[[ Selected passage open ]]

Going on holiday to hot countries, I suggest, unless the heat there is oppressive and hated, makes British people indifferent to their homeland. I think it is a bit like pressing 'SNOOZE' on our alarm clocks, every morning. There is a moment at waking when many of us think to ourselves, 'Not yet, just a few minutes more.’ There follows this thought, a wonderful feeling of warmth and comfort, an unfelt feeling when we first lay down to sleep. Many of us consider this to be a prime moment in our lives. I suggest that we are no more rested after those wonderful five minutes than we were before we pressed SNOOZE. Except it isn't five minutes of wonder or perceived comfort, it is more likely to be between three and seven seconds before we are asleep again.
I read somewhere that if we press SNOOZE each morning we are not allowing our body-clocks to set a routine or schedule for sleeping and rising. Simply, the idea is that the brain would eventually settle into a routine process of restoring itself and the body with a 'recognition' that it must accomplish this within a set time. I suppose it is constantly measuring enzymes, hormones, and blood sugar levels, among other things, to know when it should wake up. But what if there is never enough time for the brain to do what it needs to?
My understanding is that the brain can 'micro-sleep' for between 0.3 seconds and a whole three seconds. It does this even when we are driving at any time of the day (or night).
Some numbers
According to the RAC, the thinking time, if we need to do an emergency stop, at 50mph is 49ft (15m) and the braking distance is 125ft (38m); so the overall stopping distance is 174ft (53m). At 70mph the overall stopping distance is 96m or 315ft.
The internet gives us: 1 mile is 5280 feet or 1609.3 metres, so 3 seconds of inattention or micro-sleep is 220ft (67m) travelled at 50mph before the braking time for an emergency stop even starts.
With a micro-sleep of 3 seconds the overall stopping distance at 50mph is 125m. The overall stopping time for an alert and wide-awake person driving at 90 mph is 122m. Poor sleep that results in three seconds of micro-sleeping could be the same as driving unchecked at 90 miles per hour in a 50mph zone.
In case you need to think about that a bit more (extraneous numbers)
With 0.7 seconds delay (the average reaction time) the thinking distance at 50mph is 15.6m, with an extra 0.3 seconds (micro-sleep) the thinking distance is 22.3m at 50mph.
The whole stopping distance with a reaction time of 0.7 seconds, thinking and braking distances, at 27mph is 22.7m. This means in a 30mph zone an alert drive will have stopped before someone micro-sleeping for only 0.3 seconds will not have even started braking.
But this isn't about about safety, it is about quality of life. By driving around in much of Europe I have seen a whole bunch of beautiful places, countryside, rivers, valleys, mountains, cathedrals and castles, cobbled streets and animals. If I had never seen any of it, I might be more interested in the Muntjac deer that eat the shrubs in my garden. No, to me they are pests, not at all like the magical creatures in Europe that live alongside snakes, wolves and bears.

[[ Selected passage closed ]]
[[ Extracted data open ]]

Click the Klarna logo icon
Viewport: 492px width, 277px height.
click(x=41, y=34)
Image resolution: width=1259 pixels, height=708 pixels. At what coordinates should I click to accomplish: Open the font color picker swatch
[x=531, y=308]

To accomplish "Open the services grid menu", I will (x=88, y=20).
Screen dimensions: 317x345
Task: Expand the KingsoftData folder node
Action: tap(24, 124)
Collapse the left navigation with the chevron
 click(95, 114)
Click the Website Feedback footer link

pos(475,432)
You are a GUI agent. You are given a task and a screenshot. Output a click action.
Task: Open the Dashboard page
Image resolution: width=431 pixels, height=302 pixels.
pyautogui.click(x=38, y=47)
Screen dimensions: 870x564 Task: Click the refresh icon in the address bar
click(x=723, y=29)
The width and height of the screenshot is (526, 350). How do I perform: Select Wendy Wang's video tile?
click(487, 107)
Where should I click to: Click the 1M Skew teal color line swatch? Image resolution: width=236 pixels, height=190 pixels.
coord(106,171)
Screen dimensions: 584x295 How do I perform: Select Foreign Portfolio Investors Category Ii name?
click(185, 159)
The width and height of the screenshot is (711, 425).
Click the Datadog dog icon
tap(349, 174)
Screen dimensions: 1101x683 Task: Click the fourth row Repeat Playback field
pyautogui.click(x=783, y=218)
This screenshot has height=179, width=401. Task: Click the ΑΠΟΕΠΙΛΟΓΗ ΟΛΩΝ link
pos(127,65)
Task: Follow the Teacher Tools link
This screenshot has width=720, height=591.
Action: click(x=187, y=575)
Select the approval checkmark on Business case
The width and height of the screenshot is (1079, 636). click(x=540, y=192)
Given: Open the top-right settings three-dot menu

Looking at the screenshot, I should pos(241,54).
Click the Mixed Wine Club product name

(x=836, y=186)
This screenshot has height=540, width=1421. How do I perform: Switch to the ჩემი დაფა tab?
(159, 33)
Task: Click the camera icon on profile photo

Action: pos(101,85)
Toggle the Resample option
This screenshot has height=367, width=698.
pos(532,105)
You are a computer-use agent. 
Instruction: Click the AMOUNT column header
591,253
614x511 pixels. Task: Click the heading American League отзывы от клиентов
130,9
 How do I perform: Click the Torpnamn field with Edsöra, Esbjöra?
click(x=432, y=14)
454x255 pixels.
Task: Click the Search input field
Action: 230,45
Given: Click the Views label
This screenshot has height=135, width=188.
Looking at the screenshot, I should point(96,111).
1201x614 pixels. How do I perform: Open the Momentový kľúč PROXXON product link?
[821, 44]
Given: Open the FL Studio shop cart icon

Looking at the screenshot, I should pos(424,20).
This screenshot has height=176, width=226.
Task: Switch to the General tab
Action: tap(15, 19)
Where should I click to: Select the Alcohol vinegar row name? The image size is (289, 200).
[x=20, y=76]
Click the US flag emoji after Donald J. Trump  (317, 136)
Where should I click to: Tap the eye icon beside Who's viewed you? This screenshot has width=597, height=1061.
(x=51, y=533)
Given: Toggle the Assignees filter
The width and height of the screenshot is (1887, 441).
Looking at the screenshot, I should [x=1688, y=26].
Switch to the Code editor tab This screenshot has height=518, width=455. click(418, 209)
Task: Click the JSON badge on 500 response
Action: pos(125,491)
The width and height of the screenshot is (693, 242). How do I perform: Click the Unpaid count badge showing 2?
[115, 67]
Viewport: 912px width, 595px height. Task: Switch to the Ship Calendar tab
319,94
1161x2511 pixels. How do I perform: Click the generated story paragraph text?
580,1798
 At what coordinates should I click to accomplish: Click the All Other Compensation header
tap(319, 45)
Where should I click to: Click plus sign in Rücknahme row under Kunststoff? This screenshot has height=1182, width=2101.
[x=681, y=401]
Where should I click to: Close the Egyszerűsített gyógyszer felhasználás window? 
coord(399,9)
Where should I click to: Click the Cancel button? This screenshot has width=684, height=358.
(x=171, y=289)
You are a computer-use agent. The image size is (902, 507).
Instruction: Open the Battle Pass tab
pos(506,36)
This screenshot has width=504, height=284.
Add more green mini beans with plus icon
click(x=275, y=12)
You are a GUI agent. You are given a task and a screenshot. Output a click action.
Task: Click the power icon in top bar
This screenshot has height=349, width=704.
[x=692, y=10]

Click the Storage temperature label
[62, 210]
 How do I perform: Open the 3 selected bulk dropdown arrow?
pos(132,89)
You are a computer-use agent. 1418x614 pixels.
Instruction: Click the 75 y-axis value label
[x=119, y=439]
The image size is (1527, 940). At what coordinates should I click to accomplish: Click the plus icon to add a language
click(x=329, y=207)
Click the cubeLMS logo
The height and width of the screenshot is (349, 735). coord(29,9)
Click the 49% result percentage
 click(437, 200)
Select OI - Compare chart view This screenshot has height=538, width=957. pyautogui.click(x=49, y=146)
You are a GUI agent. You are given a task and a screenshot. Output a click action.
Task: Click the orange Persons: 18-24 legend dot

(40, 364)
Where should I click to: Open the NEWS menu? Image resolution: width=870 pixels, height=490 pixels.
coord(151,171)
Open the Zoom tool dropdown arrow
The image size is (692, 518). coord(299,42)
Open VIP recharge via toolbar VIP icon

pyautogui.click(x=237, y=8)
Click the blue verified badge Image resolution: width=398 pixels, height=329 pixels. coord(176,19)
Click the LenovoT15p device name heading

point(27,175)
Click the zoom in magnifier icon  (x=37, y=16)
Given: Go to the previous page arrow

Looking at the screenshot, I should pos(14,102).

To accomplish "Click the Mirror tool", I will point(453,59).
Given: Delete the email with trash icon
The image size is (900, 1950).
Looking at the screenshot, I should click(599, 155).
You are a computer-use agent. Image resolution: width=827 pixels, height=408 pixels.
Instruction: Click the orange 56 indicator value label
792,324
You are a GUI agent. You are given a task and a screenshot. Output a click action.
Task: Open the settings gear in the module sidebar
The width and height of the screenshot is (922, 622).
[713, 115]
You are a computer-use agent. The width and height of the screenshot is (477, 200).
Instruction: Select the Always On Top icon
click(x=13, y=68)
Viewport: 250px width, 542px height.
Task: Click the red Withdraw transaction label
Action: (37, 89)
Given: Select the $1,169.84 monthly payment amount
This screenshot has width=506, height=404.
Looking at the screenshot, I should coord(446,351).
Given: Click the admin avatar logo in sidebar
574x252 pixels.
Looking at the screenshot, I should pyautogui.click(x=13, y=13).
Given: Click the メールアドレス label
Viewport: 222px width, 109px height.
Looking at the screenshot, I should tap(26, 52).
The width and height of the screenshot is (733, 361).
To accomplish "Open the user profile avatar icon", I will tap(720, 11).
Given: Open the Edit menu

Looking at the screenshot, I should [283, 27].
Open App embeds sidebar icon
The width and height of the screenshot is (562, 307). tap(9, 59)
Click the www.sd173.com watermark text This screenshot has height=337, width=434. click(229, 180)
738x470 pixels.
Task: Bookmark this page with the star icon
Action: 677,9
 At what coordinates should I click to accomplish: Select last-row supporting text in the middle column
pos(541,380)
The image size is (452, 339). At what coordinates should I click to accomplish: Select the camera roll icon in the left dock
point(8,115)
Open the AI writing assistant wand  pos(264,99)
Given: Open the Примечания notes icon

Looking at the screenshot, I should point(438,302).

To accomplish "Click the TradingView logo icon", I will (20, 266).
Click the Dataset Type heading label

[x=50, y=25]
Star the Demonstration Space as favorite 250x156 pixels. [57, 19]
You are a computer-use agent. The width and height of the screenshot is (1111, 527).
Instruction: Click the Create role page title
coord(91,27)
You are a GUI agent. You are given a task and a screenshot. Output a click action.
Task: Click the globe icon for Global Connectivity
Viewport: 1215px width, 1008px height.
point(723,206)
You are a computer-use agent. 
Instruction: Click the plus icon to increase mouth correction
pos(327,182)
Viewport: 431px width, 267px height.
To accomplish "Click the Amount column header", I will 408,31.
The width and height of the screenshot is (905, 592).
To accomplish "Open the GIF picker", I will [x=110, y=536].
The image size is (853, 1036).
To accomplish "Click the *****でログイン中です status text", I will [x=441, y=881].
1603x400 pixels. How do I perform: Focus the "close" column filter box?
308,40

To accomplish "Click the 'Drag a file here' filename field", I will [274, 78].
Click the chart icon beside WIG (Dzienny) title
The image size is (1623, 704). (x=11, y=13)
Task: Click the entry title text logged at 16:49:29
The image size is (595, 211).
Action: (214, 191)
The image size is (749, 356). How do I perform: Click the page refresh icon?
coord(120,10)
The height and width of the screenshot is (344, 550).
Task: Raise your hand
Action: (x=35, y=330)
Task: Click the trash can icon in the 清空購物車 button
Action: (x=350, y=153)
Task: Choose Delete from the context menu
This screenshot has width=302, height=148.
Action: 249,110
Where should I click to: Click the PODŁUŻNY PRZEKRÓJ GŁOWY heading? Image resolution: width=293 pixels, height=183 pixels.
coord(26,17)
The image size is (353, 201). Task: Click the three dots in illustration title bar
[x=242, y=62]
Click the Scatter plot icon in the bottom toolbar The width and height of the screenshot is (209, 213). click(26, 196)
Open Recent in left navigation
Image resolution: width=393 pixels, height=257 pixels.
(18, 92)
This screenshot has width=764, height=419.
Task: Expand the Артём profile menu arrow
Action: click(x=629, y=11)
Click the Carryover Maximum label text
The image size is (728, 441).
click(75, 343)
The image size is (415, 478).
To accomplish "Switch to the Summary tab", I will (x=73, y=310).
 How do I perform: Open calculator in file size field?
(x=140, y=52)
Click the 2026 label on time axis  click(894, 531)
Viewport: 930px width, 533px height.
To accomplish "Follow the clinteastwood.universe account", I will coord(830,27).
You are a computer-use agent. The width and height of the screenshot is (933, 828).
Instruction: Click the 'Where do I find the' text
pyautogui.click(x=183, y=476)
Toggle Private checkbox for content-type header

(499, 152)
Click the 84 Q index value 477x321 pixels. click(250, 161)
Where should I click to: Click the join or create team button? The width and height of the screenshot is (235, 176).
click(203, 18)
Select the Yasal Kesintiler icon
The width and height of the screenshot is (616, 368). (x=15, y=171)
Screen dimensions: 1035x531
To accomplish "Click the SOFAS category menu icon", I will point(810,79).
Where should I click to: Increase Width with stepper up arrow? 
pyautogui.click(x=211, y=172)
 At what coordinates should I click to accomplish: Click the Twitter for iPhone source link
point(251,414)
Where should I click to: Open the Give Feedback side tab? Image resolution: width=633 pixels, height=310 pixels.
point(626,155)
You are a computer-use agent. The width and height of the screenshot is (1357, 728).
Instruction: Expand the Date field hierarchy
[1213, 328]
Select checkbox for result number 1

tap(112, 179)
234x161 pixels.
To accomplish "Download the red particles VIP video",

[[ Extracted data closed ]]

Questions:
a) From the passage on snoozing and micro-sleep, copy the words starting at "In case you" and ending at "even started braking.".
b) Render this sentence from the passage on snoozing and micro-sleep in Spanish: "My understanding is that the brain can 'micro-sleep' for between 0.3 seconds and a whole three seconds."
c) Carry on the passage on snoozing and micro-sleep from its final sentence.

Results:
a)
In case you need to think about that a bit more (extraneous numbers)
With 0.7 seconds delay (the average reaction time) the thinking distance at 50mph is 15.6m, with an extra 0.3 seconds (micro-sleep) the thinking distance is 22.3m at 50mph.
The whole stopping distance with a reaction time of 0.7 seconds, thinking and braking distances, at 27mph is 22.7m. This means in a 30mph zone an alert drive will have stopped before someone micro-sleeping for only 0.3 seconds will not have even started braking.

b) Según tengo entendido, el cerebro puede tener un 'microsueño' de entre 0,3 segundos y tres segundos completos.

c)
'What's your point, Martin?’
Tanned and with skin still fizzing from the UV light of cloudless skies over pristine dry beaches, we look back at the days of fun and easy relaxation; there was no work to think about; there were no school uniforms to sort out, or gym kits to wash. There was no cast-iron budget to adhere to – that was covered by our judicious savings over the year. Now, at the airport, there is a little sand in our shoes and some fragile souvenirs in our luggage. The kids need to be verbally corralled, quietened and shepherded, and we are starting to put ourselves back into our own boxes; the places we need to be in to marry ourselves to our home environment. Along with this airport experience the knowledge of how an English Summer is not reliably hot or dry is beginning to bubble up from our memory. On the plane we are already nostalgic for the warm Spanish, Jamaican or Thai evenings and the exciting scents that come from our fellow diners that mix, sometimes incongruently, with the spicy foods. Again, we look forward in time to when the plane alights (lands) and we may need to put that sweater on over our holiday tops and T-shirts; that sweater that we have in our hand luggage or on our laps. Before we have even gotten into British air-space we have written off any hope of joy and frivolity in our English Summer; at least with any realistic consideration for its possibilities and futures and predictability.
'The one predictable thing about English weather is it's unpredictability.' A twangy voice from a few rows away reminds us.
It is done; we are no longer on holiday. We are constrained to making only sketches of plans with no contingency plans written in. Perhaps we can visit a ruined castle, but if it rains on the day we will just stare at each other in our homes until we separate; the kids upstairs and the adults periodically commenting on the weather from the window.
'It's still raining.' Even the sound of the ice-cream van is still discordant and cannot lift us from our disappointment, but we expected all this all along.
According to The Met Office, Summer runs from the 1st of June to the 31st of August, which is thirteen calendar weeks. There are thirteen obvious weekends that may be warm and sunny. I would not wager that a Saturday and the following Sunday would both be warm, clear and sunny. It doesn't matter to me if they do not match. After a long period of no rain, as a teenager, I danced in the street, semi-naked, when it finally rained. I have seen, decades later, teenagers do the same. Both times, the rain was warm and there was no hurry to dry ourselves, and both times, the dancers, including me, were laughing; once when I danced and once when I watched.
It is the unpredictability of English Summers that make them so good. But there is more. There is a lushness to our gardens and the countryside when the weather behaves itself. There is an aroma of newly warmed grass and flowers that, drenched in water freely give off scent-laden moisture. There is the sudden appearance of insects that today, warm and humid, and a bit muggy from the shower yesterday, splat on our windscreens, that yesterday were clear; and then there is the smell of windscreen washer rushing into our open car windows accompanying the little flecks of wetness.
But for those who were in Spain or Jamaica or Thailand earlier, or for those who are planning on going abroad at the very end of the school Summer holidays, none of this will be seen or heard, or felt, in the same way as someone who has never been abroad.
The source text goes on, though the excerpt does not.